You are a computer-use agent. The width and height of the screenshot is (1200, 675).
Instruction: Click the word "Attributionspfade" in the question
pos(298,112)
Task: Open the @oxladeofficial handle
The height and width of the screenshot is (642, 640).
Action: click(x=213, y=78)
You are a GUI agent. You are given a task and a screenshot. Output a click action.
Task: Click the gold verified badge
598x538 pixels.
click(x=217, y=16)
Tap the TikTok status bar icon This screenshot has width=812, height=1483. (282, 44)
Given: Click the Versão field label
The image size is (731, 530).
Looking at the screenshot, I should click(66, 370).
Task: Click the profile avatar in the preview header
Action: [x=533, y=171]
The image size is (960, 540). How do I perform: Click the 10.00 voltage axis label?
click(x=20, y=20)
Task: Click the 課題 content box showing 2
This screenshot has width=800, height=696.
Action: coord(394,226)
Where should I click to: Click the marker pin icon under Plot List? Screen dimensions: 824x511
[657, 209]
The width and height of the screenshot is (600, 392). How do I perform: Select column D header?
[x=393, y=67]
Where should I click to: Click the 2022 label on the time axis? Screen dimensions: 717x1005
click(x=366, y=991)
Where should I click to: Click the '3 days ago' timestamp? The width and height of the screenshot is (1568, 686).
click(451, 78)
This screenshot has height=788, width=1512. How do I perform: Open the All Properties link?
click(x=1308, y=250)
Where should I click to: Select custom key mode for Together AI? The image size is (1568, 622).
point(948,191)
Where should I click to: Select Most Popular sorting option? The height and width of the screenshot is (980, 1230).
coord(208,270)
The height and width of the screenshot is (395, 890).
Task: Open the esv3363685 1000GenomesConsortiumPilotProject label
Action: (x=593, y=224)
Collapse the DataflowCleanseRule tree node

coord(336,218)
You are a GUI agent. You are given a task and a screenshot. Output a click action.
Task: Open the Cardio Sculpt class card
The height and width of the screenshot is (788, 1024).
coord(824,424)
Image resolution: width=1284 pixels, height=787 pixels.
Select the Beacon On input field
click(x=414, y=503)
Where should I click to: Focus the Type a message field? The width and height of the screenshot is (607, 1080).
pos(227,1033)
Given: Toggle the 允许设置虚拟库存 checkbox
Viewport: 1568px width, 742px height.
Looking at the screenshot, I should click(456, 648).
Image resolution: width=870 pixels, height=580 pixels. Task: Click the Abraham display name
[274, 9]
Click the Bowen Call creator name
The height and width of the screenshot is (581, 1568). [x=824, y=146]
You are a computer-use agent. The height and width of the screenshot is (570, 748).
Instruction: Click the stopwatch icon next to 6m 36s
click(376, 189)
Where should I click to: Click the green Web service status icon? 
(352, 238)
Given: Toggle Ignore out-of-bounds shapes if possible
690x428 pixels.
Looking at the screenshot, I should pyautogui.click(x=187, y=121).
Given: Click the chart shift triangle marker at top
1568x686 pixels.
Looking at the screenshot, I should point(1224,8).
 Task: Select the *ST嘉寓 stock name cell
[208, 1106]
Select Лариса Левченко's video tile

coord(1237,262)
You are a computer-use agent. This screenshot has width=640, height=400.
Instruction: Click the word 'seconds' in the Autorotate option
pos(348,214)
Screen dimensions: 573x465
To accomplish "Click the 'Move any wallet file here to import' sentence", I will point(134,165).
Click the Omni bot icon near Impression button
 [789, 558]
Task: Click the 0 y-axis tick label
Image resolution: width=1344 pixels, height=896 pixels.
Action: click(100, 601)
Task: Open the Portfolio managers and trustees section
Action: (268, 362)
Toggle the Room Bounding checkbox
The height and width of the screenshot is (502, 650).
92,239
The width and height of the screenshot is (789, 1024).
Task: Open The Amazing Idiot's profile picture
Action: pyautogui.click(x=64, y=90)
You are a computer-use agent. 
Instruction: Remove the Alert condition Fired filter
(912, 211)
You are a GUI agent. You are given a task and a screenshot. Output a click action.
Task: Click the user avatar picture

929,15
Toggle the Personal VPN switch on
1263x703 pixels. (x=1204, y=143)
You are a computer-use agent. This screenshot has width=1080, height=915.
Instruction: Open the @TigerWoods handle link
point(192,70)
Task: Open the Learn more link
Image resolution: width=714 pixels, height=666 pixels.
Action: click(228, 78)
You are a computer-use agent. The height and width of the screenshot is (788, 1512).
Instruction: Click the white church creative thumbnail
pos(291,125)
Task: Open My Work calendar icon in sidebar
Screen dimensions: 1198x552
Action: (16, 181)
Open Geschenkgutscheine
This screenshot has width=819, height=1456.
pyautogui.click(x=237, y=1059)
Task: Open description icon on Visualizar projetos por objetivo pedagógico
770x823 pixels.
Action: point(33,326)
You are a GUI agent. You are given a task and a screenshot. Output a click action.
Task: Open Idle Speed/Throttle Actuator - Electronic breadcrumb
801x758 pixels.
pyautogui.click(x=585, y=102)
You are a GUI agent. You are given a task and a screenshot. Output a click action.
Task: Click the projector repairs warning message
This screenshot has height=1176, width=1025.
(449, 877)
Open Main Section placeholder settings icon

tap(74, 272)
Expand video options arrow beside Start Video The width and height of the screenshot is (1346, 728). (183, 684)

§ Exercise directions
Give only the lines from the one holding "Click the Bowen Call creator name" through the one holding "Task: Click the 0 y-axis tick label", each restated exactly as it appears above.

§ Written solution
Click the Bowen Call creator name
The height and width of the screenshot is (581, 1568). [x=824, y=146]
You are a computer-use agent. The height and width of the screenshot is (570, 748).
Instruction: Click the stopwatch icon next to 6m 36s
click(376, 189)
Where should I click to: Click the green Web service status icon? 
(352, 238)
Given: Toggle Ignore out-of-bounds shapes if possible
690x428 pixels.
Looking at the screenshot, I should pyautogui.click(x=187, y=121).
Given: Click the chart shift triangle marker at top
1568x686 pixels.
Looking at the screenshot, I should point(1224,8).
 Task: Select the *ST嘉寓 stock name cell
[208, 1106]
Select Лариса Левченко's video tile

coord(1237,262)
You are a computer-use agent. This screenshot has width=640, height=400.
Instruction: Click the word 'seconds' in the Autorotate option
pos(348,214)
Screen dimensions: 573x465
To accomplish "Click the 'Move any wallet file here to import' sentence", I will point(134,165).
Click the Omni bot icon near Impression button
 [789, 558]
Task: Click the 0 y-axis tick label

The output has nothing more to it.